WHAT TO PRODUCE:
Give the data below again, word for word.

───── DATA PROVIDED ─────

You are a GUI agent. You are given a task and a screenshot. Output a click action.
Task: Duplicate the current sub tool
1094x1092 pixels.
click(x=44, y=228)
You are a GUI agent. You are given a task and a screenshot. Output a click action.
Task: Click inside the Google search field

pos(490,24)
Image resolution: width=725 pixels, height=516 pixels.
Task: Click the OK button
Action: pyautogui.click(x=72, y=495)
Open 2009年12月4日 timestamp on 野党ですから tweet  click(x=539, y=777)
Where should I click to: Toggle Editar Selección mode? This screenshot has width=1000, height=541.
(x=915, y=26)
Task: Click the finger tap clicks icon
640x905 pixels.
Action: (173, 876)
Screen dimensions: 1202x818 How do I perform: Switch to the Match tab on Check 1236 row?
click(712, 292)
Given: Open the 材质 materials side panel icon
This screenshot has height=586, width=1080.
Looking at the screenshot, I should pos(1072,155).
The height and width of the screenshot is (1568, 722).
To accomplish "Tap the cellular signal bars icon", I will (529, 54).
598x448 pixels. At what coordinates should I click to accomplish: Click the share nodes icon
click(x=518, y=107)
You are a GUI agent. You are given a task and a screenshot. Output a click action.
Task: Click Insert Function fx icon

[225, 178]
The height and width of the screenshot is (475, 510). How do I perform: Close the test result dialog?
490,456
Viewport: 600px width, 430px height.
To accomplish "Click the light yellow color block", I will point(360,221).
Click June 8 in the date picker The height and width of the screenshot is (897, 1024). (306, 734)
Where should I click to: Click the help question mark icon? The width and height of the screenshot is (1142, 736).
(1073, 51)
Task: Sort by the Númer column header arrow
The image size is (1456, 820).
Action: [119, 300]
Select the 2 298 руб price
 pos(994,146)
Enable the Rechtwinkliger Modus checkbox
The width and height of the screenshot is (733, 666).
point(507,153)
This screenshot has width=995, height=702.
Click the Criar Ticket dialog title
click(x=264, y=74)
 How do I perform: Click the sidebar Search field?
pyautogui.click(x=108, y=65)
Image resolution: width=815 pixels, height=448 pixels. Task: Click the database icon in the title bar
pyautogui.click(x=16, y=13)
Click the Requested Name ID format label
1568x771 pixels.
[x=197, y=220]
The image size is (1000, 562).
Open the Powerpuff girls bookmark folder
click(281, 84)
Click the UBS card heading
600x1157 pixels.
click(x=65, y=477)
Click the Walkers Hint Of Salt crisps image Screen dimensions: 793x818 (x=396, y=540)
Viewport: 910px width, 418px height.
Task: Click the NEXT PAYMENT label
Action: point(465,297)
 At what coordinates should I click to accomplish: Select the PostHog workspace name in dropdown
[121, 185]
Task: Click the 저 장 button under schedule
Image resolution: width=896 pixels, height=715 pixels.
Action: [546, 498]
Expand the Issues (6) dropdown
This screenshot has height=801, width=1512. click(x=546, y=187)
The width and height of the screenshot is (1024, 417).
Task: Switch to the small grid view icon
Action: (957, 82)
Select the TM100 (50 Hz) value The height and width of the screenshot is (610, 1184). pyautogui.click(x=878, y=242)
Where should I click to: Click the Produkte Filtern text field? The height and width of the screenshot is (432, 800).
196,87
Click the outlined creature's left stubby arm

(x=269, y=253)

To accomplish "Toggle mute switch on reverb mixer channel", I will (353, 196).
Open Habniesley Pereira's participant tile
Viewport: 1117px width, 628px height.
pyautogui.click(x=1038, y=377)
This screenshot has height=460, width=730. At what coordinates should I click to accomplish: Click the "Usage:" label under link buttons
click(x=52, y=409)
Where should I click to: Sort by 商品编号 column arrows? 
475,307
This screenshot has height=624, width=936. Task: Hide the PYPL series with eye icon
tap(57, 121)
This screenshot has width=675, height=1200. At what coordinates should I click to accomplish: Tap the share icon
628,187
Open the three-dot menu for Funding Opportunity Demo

─────

RESULT:
You are a GUI agent. You are given a task and a screenshot. Output a click action.
Task: Duplicate the current sub tool
1094x1092 pixels.
click(x=44, y=228)
You are a GUI agent. You are given a task and a screenshot. Output a click action.
Task: Click inside the Google search field

pos(490,24)
Image resolution: width=725 pixels, height=516 pixels.
Task: Click the OK button
Action: pyautogui.click(x=72, y=495)
Open 2009年12月4日 timestamp on 野党ですから tweet  click(x=539, y=777)
Where should I click to: Toggle Editar Selección mode? This screenshot has width=1000, height=541.
(x=915, y=26)
Task: Click the finger tap clicks icon
640x905 pixels.
Action: (173, 876)
Screen dimensions: 1202x818 How do I perform: Switch to the Match tab on Check 1236 row?
click(712, 292)
Given: Open the 材质 materials side panel icon
This screenshot has height=586, width=1080.
Looking at the screenshot, I should pos(1072,155).
The height and width of the screenshot is (1568, 722).
To accomplish "Tap the cellular signal bars icon", I will (529, 54).
598x448 pixels. At what coordinates should I click to accomplish: Click the share nodes icon
click(x=518, y=107)
You are a GUI agent. You are given a task and a screenshot. Output a click action.
Task: Click Insert Function fx icon

[225, 178]
The height and width of the screenshot is (475, 510). How do I perform: Close the test result dialog?
490,456
Viewport: 600px width, 430px height.
To accomplish "Click the light yellow color block", I will point(360,221).
Click June 8 in the date picker The height and width of the screenshot is (897, 1024). (306, 734)
Where should I click to: Click the help question mark icon? The width and height of the screenshot is (1142, 736).
(1073, 51)
Task: Sort by the Númer column header arrow
The image size is (1456, 820).
Action: [119, 300]
Select the 2 298 руб price
 pos(994,146)
Enable the Rechtwinkliger Modus checkbox
The width and height of the screenshot is (733, 666).
point(507,153)
This screenshot has width=995, height=702.
Click the Criar Ticket dialog title
click(x=264, y=74)
 How do I perform: Click the sidebar Search field?
pyautogui.click(x=108, y=65)
Image resolution: width=815 pixels, height=448 pixels. Task: Click the database icon in the title bar
pyautogui.click(x=16, y=13)
Click the Requested Name ID format label
1568x771 pixels.
[x=197, y=220]
The image size is (1000, 562).
Open the Powerpuff girls bookmark folder
click(281, 84)
Click the UBS card heading
600x1157 pixels.
click(x=65, y=477)
Click the Walkers Hint Of Salt crisps image Screen dimensions: 793x818 (x=396, y=540)
Viewport: 910px width, 418px height.
Task: Click the NEXT PAYMENT label
Action: point(465,297)
 At what coordinates should I click to accomplish: Select the PostHog workspace name in dropdown
[121, 185]
Task: Click the 저 장 button under schedule
Image resolution: width=896 pixels, height=715 pixels.
Action: [546, 498]
Expand the Issues (6) dropdown
This screenshot has height=801, width=1512. click(x=546, y=187)
The width and height of the screenshot is (1024, 417).
Task: Switch to the small grid view icon
Action: (957, 82)
Select the TM100 (50 Hz) value The height and width of the screenshot is (610, 1184). pyautogui.click(x=878, y=242)
Where should I click to: Click the Produkte Filtern text field? The height and width of the screenshot is (432, 800).
196,87
Click the outlined creature's left stubby arm

(x=269, y=253)

To accomplish "Toggle mute switch on reverb mixer channel", I will (353, 196).
Open Habniesley Pereira's participant tile
Viewport: 1117px width, 628px height.
pyautogui.click(x=1038, y=377)
This screenshot has height=460, width=730. At what coordinates should I click to accomplish: Click the "Usage:" label under link buttons
click(x=52, y=409)
Where should I click to: Sort by 商品编号 column arrows? 
475,307
This screenshot has height=624, width=936. Task: Hide the PYPL series with eye icon
tap(57, 121)
This screenshot has width=675, height=1200. At what coordinates should I click to accomplish: Tap the share icon
628,187
Open the three-dot menu for Funding Opportunity Demo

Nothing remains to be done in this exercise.